Begin by ending the blockade. Everything else will become negotiable thereafter. If and when this negotiation becomes a reality, let it also be known that rationality must be the criteria for arriving at any resolution, not the upkeep of selfish interest of any party which does not see beyond own self-interest and forgets there are as many different interests at stake as there are negotiating parties. No need for any reminder that democratic parleys and debates is about arriving at a consensus on a common denominator on which all the different interests can rest on with the least possible friction amongst them and the best possible benefit for each of them. Any one party cannot take all and hope for a lasting resolution to the problem at hand. Let the smokescreen be banished in spelling out the issue too. At the core of the current problem is the perception of land ownership, defined not by any modern law or accepted democratic practice, but by atavistic notions of ethnic exclusive homelands. All this would have been very fine, if not for the many problems they bring, especially when viewed against the context of modern lifestyles of even those who claim these notional and redundant land ownership patterns. What decides the ownership of uninhabited tracks of mountain territories or lakes or rivers or plains? In modern land tenure system, they would belong to the government, but in the ethnic world yet to be moderated by the modern, different ethnic groups would claim them as part of their homelands. Invariably they would overlap too, sometimes totally, therefore the conflicts. A settlement does not necessarily mean an unthinking application of the modern law. The premium however will have to remain on opening up an avenue to a resolution that takes care of the interests of all stakeholders, and this probably will have to be a consensus on a new notion of shared homeland and shared sovereignty. No one party can have it all. Not in the era of democracy when the powerful and the weak are entitled to the same rights. Even if concessions were to be made to allow the continuance of ethnic homeland notions, this democratic value cannot be allowed to be compromised at any cost and the homelands would have to accommodate it mandatorily.

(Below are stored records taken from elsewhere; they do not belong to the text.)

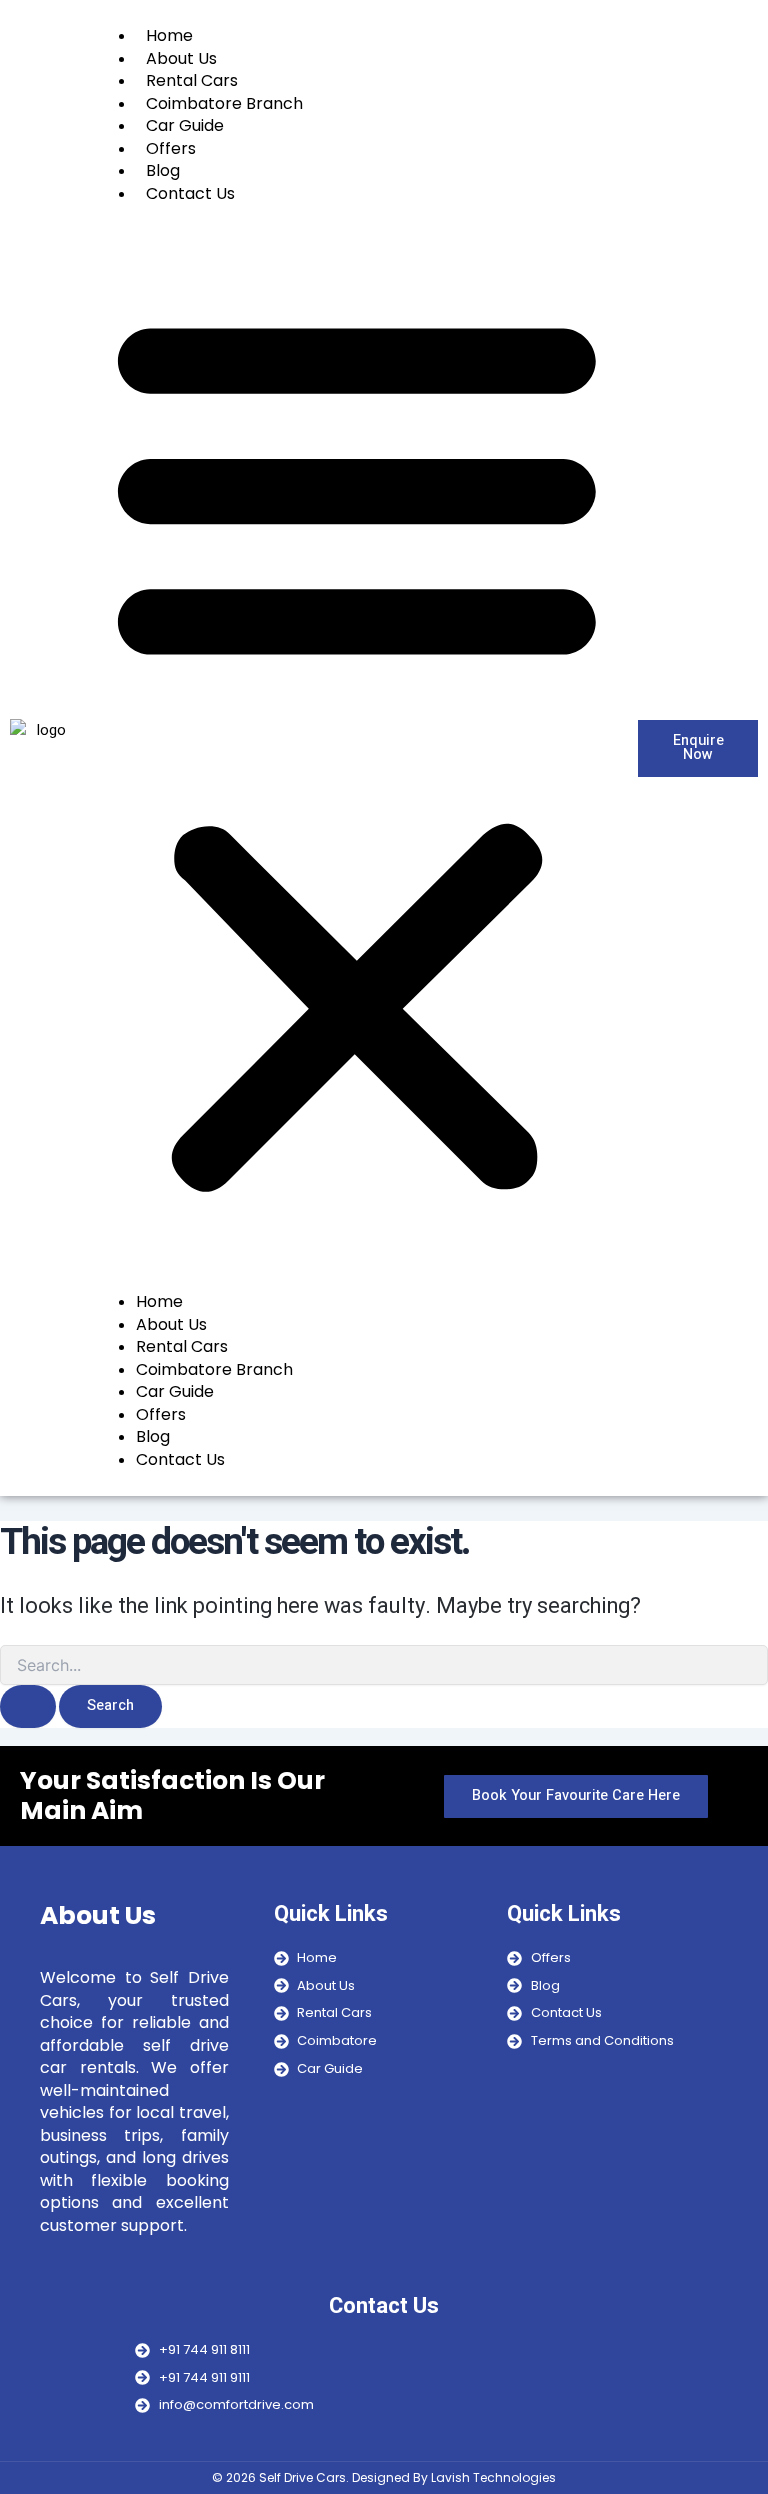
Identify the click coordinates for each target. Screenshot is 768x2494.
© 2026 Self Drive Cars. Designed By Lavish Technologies (384, 2477)
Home (169, 35)
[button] (357, 748)
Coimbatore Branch (224, 103)
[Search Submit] (28, 1706)
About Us (181, 58)
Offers (171, 148)
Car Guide (185, 125)
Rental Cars (192, 80)
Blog (163, 170)
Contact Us (190, 193)
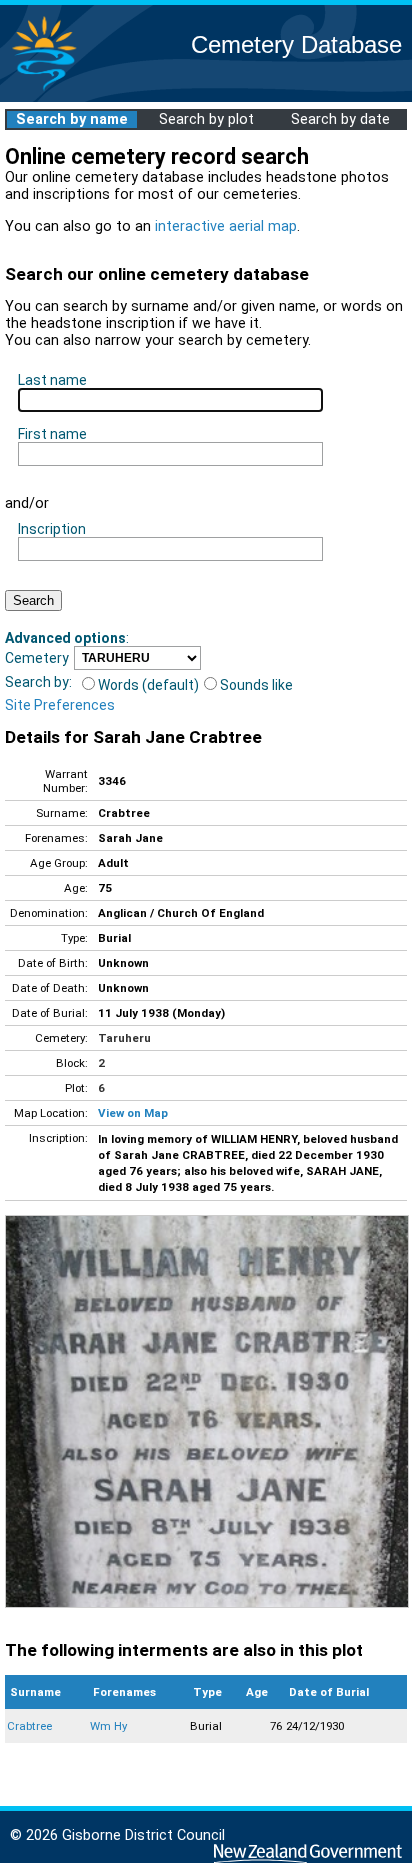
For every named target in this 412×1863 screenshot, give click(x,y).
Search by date (340, 119)
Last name (52, 380)
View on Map (133, 1113)
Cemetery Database (296, 44)
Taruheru (124, 1038)
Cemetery (37, 658)
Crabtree (29, 1726)
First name (52, 434)
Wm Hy (108, 1726)
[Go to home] (44, 89)
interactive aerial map (226, 226)
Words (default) (148, 685)
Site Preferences (60, 705)
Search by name (72, 119)
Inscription (52, 529)
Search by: (38, 682)
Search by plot (206, 119)
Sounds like (256, 685)
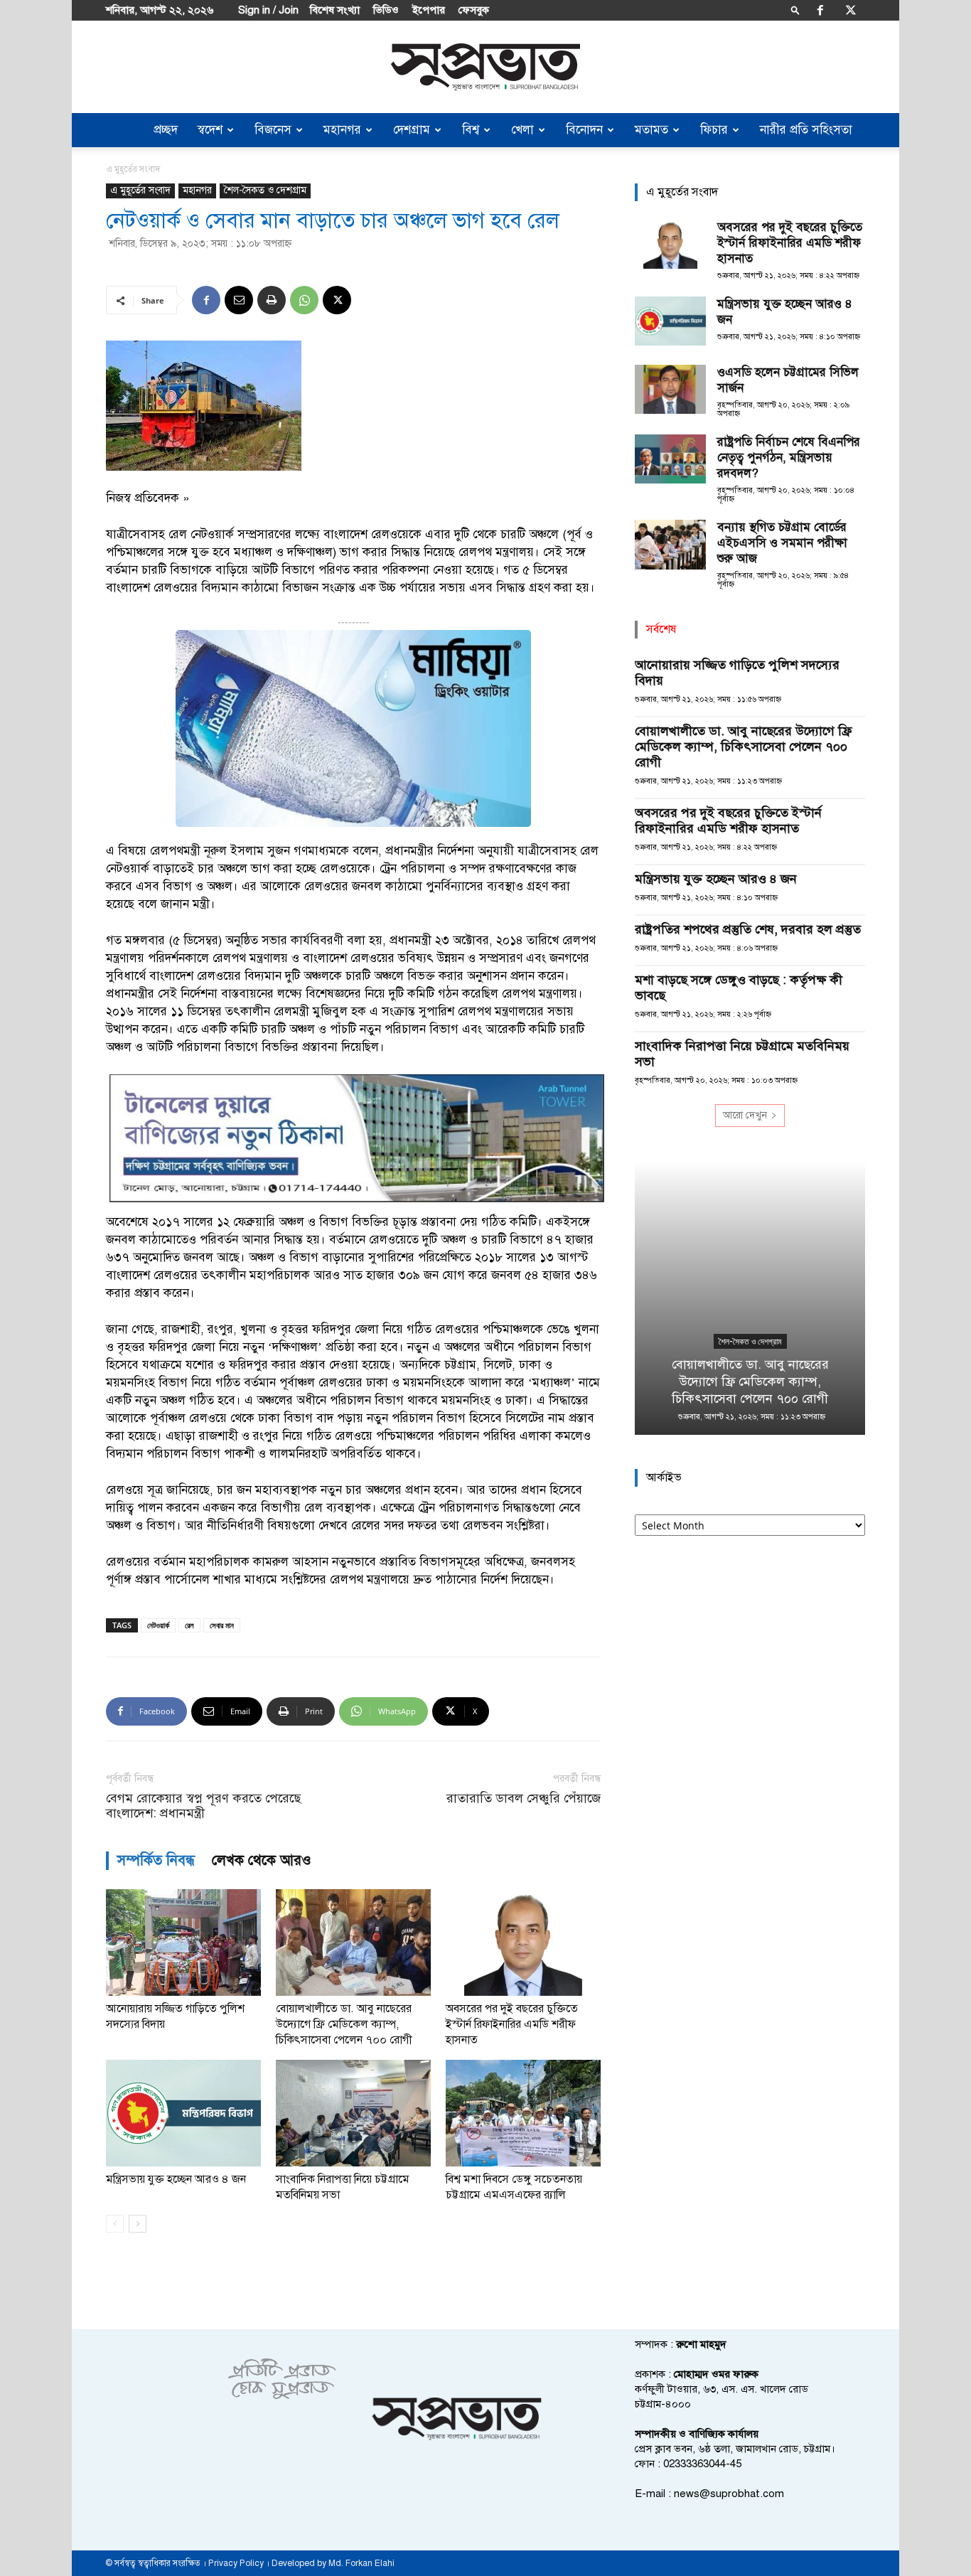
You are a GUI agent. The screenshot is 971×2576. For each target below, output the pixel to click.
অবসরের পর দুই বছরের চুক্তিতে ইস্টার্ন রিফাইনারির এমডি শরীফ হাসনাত (512, 2024)
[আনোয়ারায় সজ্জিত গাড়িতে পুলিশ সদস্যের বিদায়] (183, 1942)
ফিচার (714, 129)
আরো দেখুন (745, 1115)
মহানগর (342, 129)
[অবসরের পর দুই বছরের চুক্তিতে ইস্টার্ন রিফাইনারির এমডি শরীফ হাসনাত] (523, 1942)
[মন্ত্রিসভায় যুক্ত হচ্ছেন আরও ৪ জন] (183, 2113)
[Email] (239, 300)
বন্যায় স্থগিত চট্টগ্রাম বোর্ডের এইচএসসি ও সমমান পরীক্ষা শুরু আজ (782, 543)
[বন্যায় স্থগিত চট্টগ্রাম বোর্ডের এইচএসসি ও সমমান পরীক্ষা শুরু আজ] (670, 545)
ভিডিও (386, 10)
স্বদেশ (210, 129)
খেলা (522, 129)
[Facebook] (820, 10)
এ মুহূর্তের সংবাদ (140, 190)
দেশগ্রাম (411, 129)
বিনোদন (584, 129)
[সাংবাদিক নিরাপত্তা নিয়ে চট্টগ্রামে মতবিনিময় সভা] (353, 2113)
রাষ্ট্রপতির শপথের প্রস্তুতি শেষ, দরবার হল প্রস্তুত (748, 929)
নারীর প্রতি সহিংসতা (806, 129)
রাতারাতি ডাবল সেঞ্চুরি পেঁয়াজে (523, 1798)
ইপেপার (428, 10)
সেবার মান (222, 1625)
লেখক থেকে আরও (261, 1860)
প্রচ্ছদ (166, 129)
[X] (851, 10)
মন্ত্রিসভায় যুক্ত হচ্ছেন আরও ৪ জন (176, 2179)
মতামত (651, 129)
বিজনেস (272, 129)
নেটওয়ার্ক (158, 1625)
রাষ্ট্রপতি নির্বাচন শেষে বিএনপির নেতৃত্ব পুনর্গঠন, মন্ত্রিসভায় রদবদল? (788, 457)
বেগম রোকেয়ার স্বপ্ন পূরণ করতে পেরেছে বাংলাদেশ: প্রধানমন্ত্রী (203, 1806)
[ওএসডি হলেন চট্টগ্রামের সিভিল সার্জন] (670, 389)
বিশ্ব (470, 129)
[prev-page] (115, 2224)
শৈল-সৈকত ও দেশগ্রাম (265, 190)
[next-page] (137, 2224)
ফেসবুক (473, 10)
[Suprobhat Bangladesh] (485, 67)
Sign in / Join (268, 10)
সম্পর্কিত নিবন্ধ (156, 1860)
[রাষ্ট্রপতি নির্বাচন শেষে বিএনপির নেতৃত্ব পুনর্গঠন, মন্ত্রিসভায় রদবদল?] (670, 458)
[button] (795, 9)
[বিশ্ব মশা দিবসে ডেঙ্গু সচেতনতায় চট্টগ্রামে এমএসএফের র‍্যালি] (523, 2113)
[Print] (271, 300)
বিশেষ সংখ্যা (335, 10)
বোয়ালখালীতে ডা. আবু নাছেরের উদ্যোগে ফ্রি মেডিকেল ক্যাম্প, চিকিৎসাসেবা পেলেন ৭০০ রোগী (344, 2024)
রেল (189, 1625)
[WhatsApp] (304, 300)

Quite atrociously, there are also those who cite the law and the protections it gives them when it suits them, but almost in the same breath justify breaking other laws when it does not suit them, all in the name of politics. Nothing can be more hypocritical. Therefore let there also be a consensus on rule of law. This should entail respecting any law so long as it remains a law, and if any particular law becomes out of sync with the changed reality, to work to have them changed to suit the new reality. Democratic laws indeed are not rigid and they can be amended, dropped or else replaced from time to time, according to evolving needs. No point arguing that things do continually change. As for instance laws that were perfect when the population was small, may not work in the changed environment of expanded population. Laws are aimed at providing stability to the society, but they are not intended to be permanent in a democracy, which is also why in a democracy the legislature is vital. Its function is to ensure that the laws of the land remain current to the needs of the time. From the conflict situation emerging on the SADAR Hills issue, the writings on the wall indicate the need for a creative look at a change in the land tenure system in the hills. This does not necessarily mean extension to the hills the modern land law applicable to the valley, but one which can resolve such issues such as the SADAR Hills within the reserved hill districts, taking care of new needs without discarding the traditional altogether. Change, is an inevitable law of nature, and human made laws must strive to keep up with this flux in order that the harmony of society, any society, is not put at jeopardy.